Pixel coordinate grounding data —
....................

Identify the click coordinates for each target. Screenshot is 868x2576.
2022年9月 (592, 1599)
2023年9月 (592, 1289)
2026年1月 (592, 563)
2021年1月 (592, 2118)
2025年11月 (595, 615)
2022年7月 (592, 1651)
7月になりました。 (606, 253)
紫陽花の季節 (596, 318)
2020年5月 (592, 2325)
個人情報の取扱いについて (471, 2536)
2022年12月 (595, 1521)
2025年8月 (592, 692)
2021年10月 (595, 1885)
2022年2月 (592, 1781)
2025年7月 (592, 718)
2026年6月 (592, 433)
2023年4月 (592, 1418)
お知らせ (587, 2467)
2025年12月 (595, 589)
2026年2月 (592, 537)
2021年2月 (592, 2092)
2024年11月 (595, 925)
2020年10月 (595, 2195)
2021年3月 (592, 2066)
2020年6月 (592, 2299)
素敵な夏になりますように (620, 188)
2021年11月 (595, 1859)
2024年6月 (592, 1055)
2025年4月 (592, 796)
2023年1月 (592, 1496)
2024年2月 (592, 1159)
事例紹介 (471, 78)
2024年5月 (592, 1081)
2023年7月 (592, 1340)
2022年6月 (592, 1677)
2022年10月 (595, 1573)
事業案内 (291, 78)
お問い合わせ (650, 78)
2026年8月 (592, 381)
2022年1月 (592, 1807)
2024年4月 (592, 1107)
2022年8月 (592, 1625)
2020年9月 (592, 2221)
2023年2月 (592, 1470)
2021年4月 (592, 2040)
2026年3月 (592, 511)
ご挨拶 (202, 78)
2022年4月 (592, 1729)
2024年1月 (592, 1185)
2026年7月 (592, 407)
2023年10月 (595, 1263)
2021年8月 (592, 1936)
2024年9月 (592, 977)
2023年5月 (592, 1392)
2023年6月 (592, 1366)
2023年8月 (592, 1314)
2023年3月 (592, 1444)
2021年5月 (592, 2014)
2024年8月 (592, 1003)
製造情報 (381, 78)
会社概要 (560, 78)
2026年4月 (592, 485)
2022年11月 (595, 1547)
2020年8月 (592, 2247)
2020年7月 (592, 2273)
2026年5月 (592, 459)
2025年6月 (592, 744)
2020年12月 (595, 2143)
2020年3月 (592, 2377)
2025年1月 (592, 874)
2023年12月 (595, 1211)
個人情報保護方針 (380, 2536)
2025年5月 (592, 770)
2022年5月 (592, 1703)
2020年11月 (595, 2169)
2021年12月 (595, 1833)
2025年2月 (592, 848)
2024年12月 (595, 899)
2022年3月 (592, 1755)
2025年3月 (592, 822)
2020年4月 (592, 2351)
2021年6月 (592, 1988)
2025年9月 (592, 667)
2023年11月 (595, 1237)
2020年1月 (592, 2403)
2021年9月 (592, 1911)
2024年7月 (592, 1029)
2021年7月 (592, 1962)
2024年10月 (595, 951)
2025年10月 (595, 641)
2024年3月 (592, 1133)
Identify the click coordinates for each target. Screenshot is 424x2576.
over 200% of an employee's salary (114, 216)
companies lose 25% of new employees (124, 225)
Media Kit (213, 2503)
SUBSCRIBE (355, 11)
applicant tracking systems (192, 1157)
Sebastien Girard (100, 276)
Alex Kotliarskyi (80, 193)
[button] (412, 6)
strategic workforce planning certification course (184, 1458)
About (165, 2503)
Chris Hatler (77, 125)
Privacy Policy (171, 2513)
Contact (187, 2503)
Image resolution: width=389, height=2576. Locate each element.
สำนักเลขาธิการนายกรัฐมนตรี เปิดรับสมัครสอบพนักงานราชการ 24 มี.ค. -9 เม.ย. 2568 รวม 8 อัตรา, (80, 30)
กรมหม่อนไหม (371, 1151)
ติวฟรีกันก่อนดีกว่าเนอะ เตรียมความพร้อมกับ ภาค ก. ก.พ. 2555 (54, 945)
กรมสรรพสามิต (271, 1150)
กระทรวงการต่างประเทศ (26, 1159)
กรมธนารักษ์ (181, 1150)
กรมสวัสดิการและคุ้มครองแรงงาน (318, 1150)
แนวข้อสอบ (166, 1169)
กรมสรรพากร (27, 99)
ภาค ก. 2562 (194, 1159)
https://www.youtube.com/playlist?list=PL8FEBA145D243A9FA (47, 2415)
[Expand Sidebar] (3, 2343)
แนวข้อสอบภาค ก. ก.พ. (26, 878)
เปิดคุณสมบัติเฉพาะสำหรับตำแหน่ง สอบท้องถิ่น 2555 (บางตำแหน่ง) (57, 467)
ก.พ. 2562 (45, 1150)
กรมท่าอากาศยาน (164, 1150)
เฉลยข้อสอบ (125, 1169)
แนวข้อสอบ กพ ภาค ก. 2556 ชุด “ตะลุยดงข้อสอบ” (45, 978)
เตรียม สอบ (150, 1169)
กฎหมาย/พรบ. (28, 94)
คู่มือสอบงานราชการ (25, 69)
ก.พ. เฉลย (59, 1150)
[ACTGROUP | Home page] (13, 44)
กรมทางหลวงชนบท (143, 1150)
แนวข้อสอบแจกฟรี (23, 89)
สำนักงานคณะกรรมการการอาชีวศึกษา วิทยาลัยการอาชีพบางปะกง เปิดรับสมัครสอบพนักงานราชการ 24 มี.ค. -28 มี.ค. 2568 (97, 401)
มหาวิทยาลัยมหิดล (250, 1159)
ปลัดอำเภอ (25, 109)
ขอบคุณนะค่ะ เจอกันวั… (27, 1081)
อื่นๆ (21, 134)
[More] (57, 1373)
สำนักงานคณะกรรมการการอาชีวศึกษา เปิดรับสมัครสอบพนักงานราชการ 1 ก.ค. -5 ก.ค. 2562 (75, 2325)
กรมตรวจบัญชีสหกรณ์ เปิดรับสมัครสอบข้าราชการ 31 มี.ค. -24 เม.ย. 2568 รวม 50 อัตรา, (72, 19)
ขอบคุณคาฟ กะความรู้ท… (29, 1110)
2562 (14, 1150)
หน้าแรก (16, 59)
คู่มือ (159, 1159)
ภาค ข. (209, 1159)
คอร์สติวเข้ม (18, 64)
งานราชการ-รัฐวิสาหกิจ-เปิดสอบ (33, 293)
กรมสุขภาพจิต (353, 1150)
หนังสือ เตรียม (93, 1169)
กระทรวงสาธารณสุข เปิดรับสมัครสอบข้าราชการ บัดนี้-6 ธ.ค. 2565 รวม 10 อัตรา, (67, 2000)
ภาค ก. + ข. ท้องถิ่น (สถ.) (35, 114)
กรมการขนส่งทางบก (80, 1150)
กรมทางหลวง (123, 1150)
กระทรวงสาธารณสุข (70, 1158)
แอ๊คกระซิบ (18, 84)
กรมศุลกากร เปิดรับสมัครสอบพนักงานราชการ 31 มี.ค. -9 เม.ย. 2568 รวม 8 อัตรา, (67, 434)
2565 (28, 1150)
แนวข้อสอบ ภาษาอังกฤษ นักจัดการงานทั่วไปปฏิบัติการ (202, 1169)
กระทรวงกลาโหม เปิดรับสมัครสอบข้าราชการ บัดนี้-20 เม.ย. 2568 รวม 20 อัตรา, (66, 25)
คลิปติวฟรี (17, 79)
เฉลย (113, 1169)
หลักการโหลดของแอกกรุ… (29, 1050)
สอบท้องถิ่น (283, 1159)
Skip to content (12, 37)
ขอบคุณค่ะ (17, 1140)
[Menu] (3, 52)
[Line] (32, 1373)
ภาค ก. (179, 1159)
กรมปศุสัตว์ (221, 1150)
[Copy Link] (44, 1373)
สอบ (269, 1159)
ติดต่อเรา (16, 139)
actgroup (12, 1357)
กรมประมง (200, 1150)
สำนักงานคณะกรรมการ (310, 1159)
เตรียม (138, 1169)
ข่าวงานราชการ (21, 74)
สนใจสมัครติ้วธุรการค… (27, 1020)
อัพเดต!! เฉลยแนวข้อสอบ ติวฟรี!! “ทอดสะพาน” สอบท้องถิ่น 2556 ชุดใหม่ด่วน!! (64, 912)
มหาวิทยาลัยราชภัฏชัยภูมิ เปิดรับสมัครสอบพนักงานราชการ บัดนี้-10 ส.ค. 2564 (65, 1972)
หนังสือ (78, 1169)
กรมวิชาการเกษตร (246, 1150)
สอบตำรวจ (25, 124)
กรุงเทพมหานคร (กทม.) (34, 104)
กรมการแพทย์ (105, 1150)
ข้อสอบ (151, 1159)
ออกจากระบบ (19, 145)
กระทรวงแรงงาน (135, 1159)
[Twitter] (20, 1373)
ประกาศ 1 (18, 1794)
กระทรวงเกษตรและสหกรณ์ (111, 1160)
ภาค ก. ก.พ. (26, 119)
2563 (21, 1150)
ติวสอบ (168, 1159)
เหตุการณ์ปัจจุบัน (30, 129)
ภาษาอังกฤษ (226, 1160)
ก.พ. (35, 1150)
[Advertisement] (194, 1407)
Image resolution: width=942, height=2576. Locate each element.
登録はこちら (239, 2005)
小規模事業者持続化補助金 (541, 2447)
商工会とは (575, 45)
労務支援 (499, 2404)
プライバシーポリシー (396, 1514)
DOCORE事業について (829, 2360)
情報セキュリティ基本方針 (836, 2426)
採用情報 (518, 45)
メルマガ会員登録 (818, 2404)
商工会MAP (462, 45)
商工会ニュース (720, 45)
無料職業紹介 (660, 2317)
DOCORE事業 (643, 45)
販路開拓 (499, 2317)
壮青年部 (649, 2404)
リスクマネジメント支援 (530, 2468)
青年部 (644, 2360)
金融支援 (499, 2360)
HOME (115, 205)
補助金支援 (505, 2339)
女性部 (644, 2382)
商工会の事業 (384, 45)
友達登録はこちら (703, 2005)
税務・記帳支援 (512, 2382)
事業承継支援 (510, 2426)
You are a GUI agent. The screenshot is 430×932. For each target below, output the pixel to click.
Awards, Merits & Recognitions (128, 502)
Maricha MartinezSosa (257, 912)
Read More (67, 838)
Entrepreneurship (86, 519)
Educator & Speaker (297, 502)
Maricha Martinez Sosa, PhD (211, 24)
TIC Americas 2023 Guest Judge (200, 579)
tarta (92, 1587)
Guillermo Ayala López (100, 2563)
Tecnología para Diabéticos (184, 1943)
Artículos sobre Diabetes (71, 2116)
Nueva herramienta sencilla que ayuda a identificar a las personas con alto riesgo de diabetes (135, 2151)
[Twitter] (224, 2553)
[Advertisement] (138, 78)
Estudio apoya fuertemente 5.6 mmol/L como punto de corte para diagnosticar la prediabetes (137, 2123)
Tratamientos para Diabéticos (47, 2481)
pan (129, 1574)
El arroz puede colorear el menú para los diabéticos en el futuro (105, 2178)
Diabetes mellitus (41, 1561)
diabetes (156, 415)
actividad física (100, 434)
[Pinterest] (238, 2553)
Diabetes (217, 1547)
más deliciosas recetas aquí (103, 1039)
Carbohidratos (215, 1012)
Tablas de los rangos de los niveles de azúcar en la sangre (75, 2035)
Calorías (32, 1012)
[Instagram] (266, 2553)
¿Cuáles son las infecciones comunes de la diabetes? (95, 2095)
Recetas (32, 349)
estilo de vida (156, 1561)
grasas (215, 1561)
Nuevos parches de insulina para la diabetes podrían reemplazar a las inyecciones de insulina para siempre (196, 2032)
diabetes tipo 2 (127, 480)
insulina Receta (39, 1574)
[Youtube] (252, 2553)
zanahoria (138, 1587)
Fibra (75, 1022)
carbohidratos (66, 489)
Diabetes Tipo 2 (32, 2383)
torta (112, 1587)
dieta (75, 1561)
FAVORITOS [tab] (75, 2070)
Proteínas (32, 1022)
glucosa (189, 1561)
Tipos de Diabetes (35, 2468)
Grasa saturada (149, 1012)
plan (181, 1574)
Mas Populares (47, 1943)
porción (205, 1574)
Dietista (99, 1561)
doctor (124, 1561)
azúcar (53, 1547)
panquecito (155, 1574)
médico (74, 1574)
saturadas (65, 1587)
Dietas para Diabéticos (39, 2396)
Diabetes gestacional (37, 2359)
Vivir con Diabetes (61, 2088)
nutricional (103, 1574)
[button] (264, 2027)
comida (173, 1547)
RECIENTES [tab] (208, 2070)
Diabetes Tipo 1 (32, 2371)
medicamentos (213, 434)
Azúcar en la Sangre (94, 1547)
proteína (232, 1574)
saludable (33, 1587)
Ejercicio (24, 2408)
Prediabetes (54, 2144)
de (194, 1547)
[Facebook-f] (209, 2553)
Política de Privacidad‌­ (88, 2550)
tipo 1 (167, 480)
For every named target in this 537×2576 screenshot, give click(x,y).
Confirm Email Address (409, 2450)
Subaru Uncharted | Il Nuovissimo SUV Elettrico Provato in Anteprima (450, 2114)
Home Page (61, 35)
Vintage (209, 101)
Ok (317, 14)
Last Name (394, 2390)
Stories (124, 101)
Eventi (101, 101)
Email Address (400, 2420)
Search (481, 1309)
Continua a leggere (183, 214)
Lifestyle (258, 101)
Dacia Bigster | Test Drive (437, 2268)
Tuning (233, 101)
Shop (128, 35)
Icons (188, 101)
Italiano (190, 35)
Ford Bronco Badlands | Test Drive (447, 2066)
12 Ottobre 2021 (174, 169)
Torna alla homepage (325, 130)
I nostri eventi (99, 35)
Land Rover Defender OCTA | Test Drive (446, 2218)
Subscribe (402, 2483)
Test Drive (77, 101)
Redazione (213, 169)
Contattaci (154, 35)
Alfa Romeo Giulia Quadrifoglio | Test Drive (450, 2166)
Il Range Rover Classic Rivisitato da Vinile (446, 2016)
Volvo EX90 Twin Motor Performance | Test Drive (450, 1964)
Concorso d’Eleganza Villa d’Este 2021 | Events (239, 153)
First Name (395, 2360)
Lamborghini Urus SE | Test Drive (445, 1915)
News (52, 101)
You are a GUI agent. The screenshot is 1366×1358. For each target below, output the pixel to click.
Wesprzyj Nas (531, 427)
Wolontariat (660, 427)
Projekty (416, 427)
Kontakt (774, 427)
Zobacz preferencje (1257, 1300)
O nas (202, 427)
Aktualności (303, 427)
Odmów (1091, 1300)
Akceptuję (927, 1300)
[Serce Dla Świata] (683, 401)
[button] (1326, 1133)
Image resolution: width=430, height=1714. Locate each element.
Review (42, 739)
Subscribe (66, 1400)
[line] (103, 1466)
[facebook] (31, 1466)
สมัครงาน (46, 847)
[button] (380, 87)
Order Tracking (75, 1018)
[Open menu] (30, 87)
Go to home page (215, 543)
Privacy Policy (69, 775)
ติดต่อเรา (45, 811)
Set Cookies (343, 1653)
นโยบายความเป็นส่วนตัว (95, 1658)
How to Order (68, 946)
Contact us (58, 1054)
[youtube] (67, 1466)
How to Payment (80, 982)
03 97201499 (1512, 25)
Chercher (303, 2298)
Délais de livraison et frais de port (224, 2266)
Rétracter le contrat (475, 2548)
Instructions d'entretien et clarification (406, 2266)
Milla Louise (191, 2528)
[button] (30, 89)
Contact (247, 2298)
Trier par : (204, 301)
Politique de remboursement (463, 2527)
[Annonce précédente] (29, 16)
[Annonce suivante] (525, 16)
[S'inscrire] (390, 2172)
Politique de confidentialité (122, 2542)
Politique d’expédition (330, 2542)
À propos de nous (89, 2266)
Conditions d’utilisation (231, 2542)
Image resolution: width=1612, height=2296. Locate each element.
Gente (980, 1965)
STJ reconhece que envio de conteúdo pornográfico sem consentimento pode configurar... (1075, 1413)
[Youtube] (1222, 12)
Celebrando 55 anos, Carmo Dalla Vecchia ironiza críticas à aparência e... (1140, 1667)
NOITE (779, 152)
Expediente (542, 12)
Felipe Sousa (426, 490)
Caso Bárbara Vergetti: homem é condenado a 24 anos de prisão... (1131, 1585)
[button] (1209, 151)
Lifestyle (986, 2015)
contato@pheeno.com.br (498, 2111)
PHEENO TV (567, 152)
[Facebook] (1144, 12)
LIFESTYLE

....................

Directions for this task — Copy out the range of lines above starting at the line with "Image resolution: width=430, height=1714." and ending at the line with "[S'inscrire] (390, 2172)", exactly and including both.

Result for this task —
Image resolution: width=430, height=1714. Locate each element.
Review (42, 739)
Subscribe (66, 1400)
[line] (103, 1466)
[facebook] (31, 1466)
สมัครงาน (46, 847)
[button] (380, 87)
Order Tracking (75, 1018)
[Open menu] (30, 87)
Go to home page (215, 543)
Privacy Policy (69, 775)
ติดต่อเรา (45, 811)
Set Cookies (343, 1653)
นโยบายความเป็นส่วนตัว (95, 1658)
How to Order (68, 946)
Contact us (58, 1054)
[youtube] (67, 1466)
How to Payment (80, 982)
03 97201499 (1512, 25)
Chercher (303, 2298)
Délais de livraison et frais de port (224, 2266)
Rétracter le contrat (475, 2548)
Instructions d'entretien et clarification (406, 2266)
Milla Louise (191, 2528)
[button] (30, 89)
Contact (247, 2298)
Trier par : (204, 301)
Politique de remboursement (463, 2527)
[Annonce précédente] (29, 16)
[Annonce suivante] (525, 16)
[S'inscrire] (390, 2172)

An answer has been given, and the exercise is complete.